_Objective:_ Reproduce the material verbatim, from the line containing "This screenshot has width=730, height=550." through the end of the material, with both ends included. Leave the pictures out of your answer.

_Information shown:_
■ ■ ■ ■
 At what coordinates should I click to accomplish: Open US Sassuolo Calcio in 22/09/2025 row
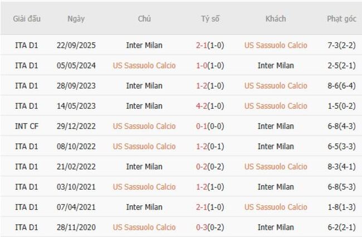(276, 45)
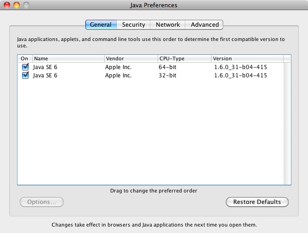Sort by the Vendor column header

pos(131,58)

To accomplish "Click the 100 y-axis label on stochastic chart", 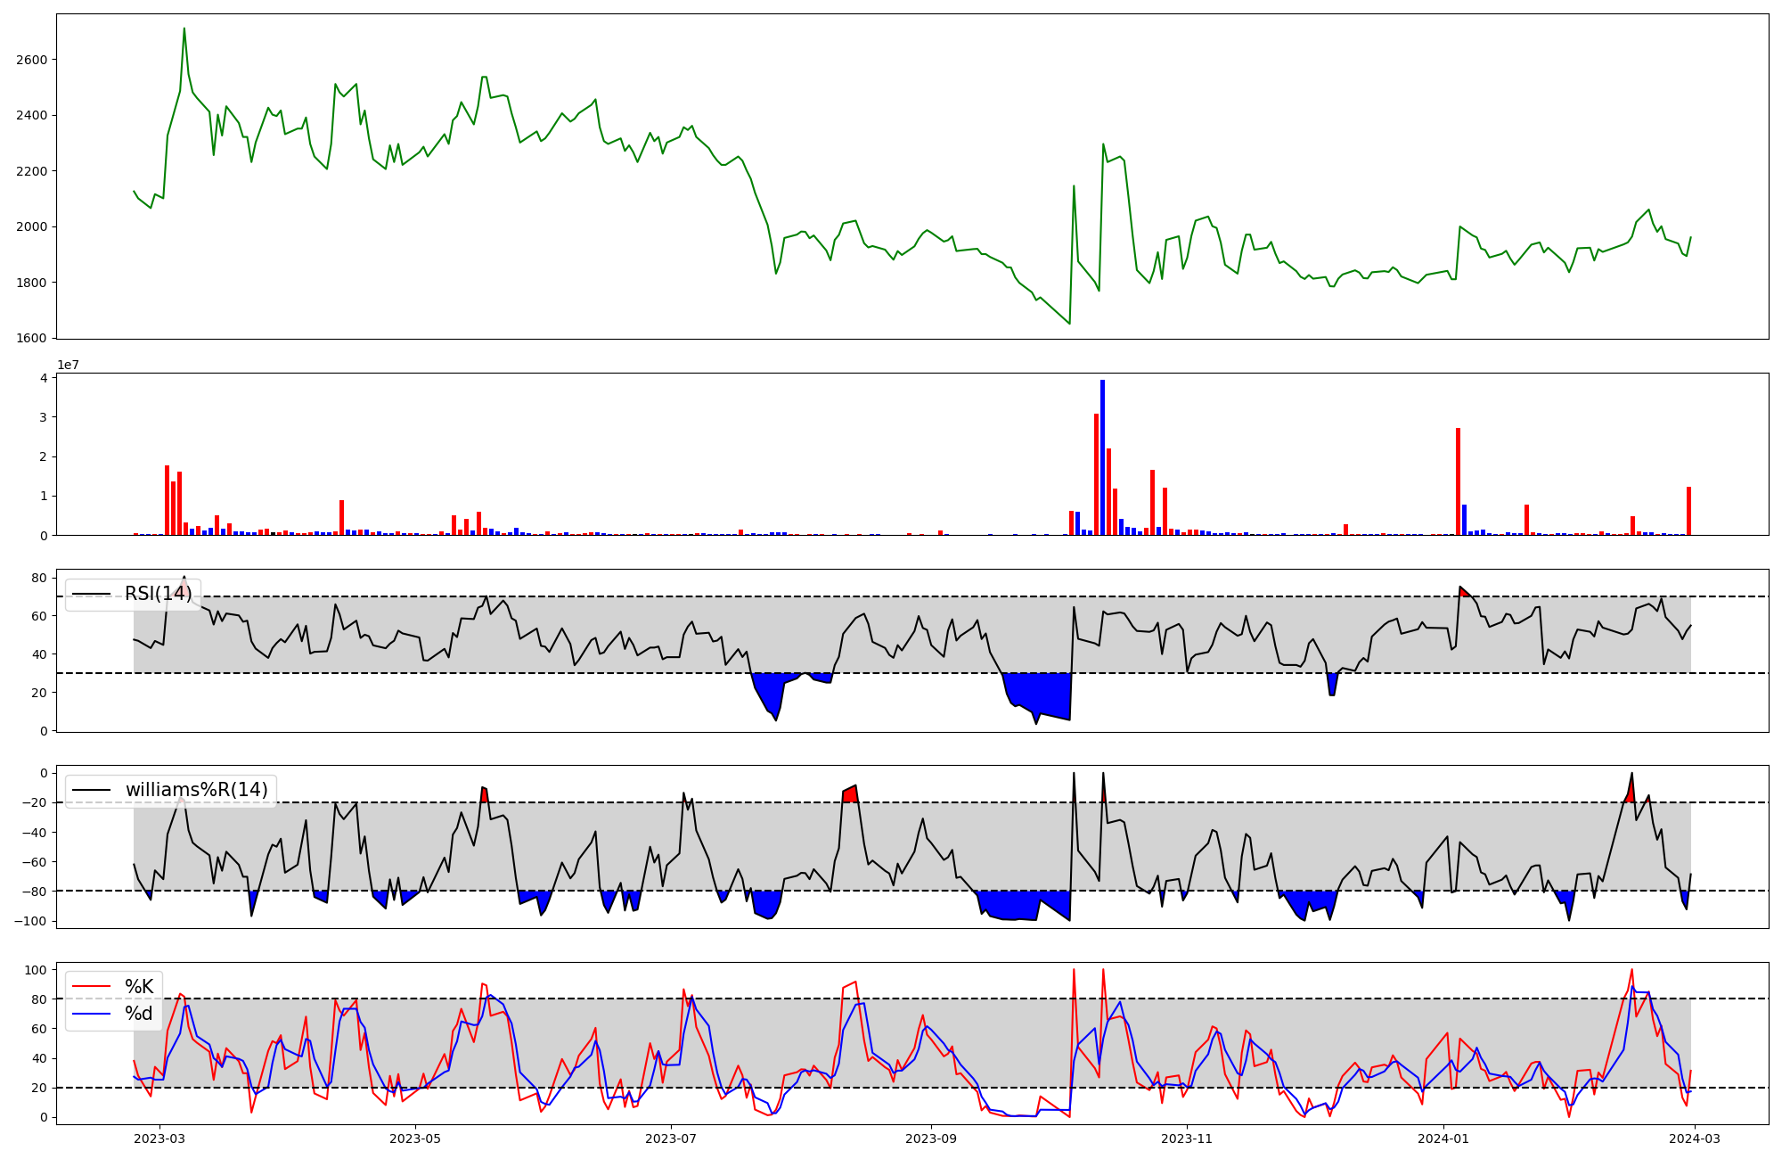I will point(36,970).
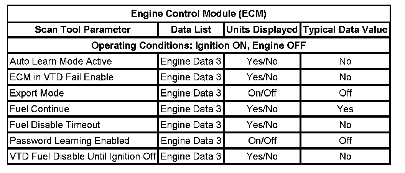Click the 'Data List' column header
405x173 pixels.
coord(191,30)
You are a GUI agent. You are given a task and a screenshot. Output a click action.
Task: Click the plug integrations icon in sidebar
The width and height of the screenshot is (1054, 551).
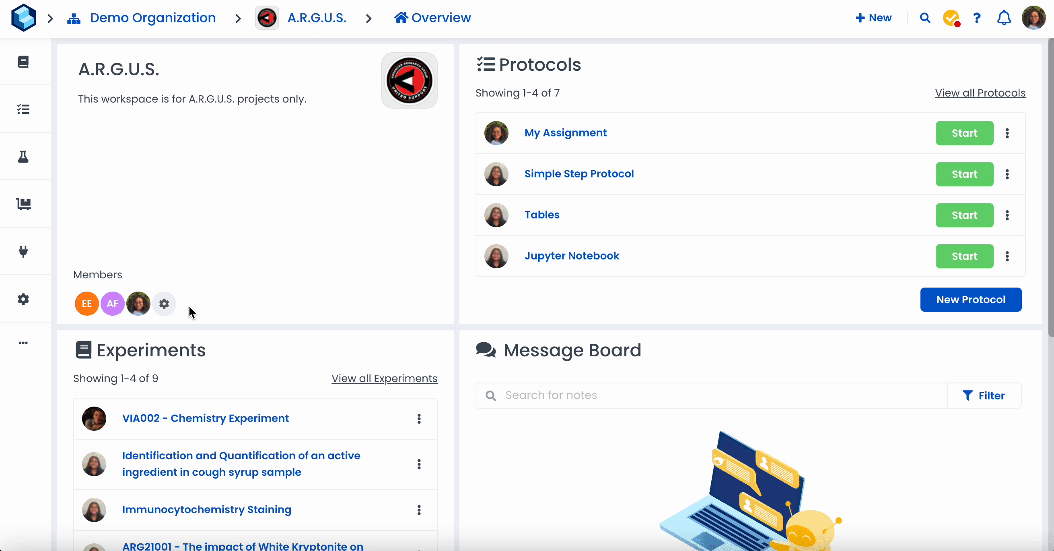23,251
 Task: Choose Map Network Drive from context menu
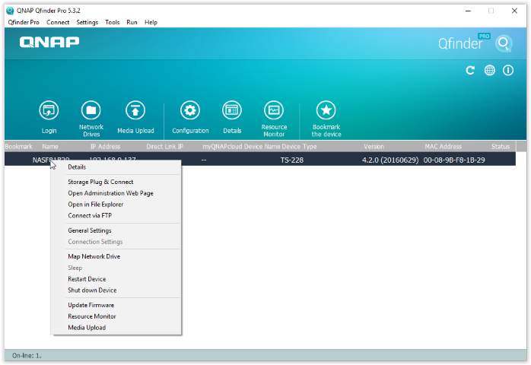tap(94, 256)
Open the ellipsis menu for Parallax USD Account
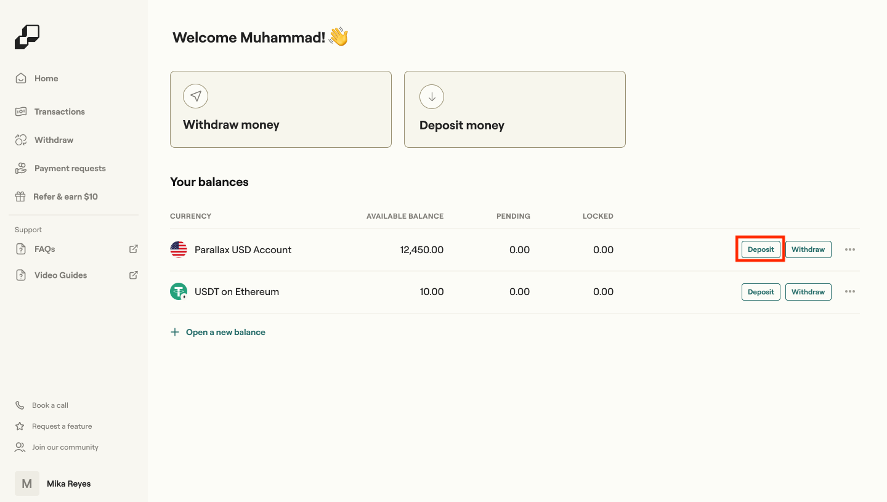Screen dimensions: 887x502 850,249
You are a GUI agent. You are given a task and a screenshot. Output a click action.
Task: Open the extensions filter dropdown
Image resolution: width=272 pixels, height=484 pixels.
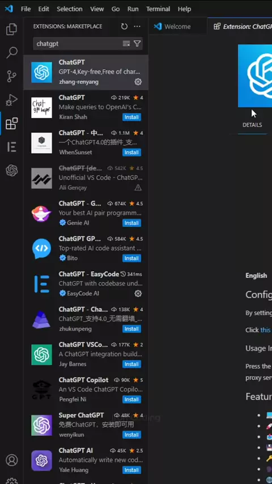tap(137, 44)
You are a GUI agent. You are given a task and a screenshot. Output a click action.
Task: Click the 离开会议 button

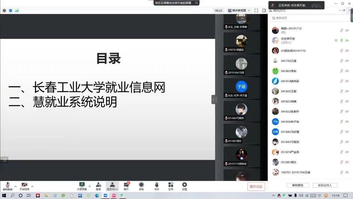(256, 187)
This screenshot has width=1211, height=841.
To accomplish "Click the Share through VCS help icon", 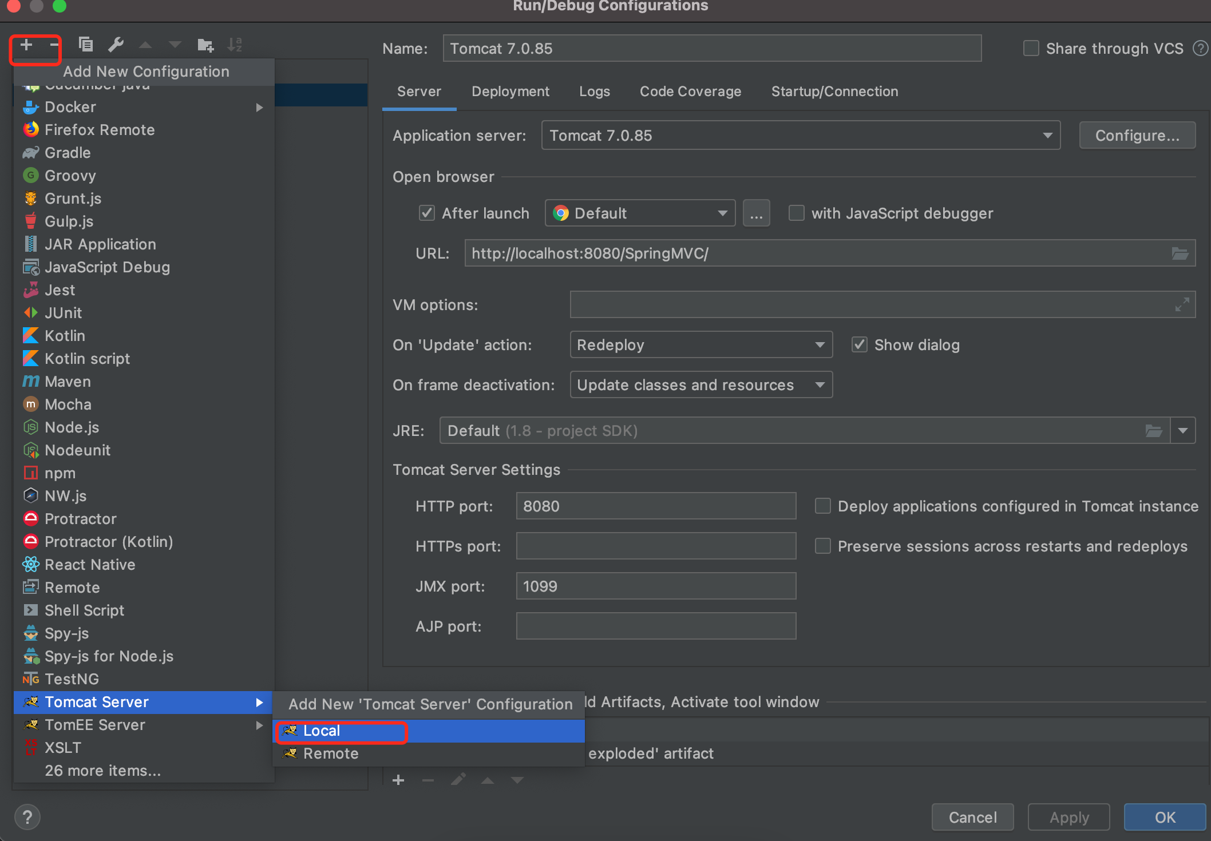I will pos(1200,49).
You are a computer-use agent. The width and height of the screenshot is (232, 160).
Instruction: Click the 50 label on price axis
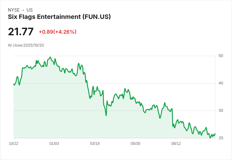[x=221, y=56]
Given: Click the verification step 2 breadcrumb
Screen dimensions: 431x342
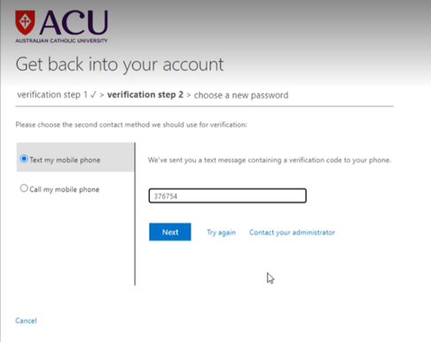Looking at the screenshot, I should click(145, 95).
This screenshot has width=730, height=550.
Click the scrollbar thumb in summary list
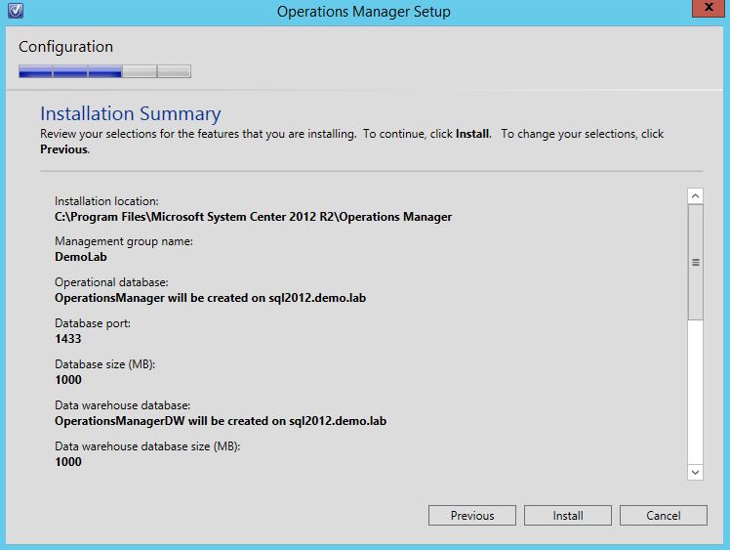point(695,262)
■ ■ ■ ■
_Task response:_
This screenshot has width=730, height=550.
Click the scrollbar thumb in summary list
point(695,262)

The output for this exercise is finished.